We do, by way of _cairo_hull_vertex_compare(). I checked ;).
> > I suggest instead of "return -1", you do something like:
> >
> > if (a->dx > 0 || (a->dx == 0 && a->dy > 0))
> > return +1;
> > else
> > return -1;
>
> Thanks, I like that. And it does seem to guarantee a total order.
>
> Now, do you also have a good proposal for how to document the
> behavior? The best I've got so far is:
>
> To resolve ambiguous cases, (where the angular difference is
> exactly pi), imagine subtracting an infinitesimally small
> amount from the dy value of each slope, (or if the dx value
> for both is 0, then add an infinitesimally small value to the
> dx value of each).
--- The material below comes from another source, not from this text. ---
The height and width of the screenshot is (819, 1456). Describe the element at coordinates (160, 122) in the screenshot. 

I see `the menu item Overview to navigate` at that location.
The function returns a correct comparison
> for those effective slopes.
>
> I *think* that's right, but it's quite awkward, (either subtracting or
> adding), and it's not all that intuitive to start with that and figure
> out what happens.
>
> Other ideas?
I'd go with something like: "To break ties when comparing slope vectors
with exactly pi angular difference, the vector with a positive dx (or
positive dy if dx's are zero) is considered ..."
> -Carl
--
behdad
http://behdad.org/
"Those who would give up Essential Liberty to purchase a little
Temporary Safety, deserve neither Liberty nor Safety."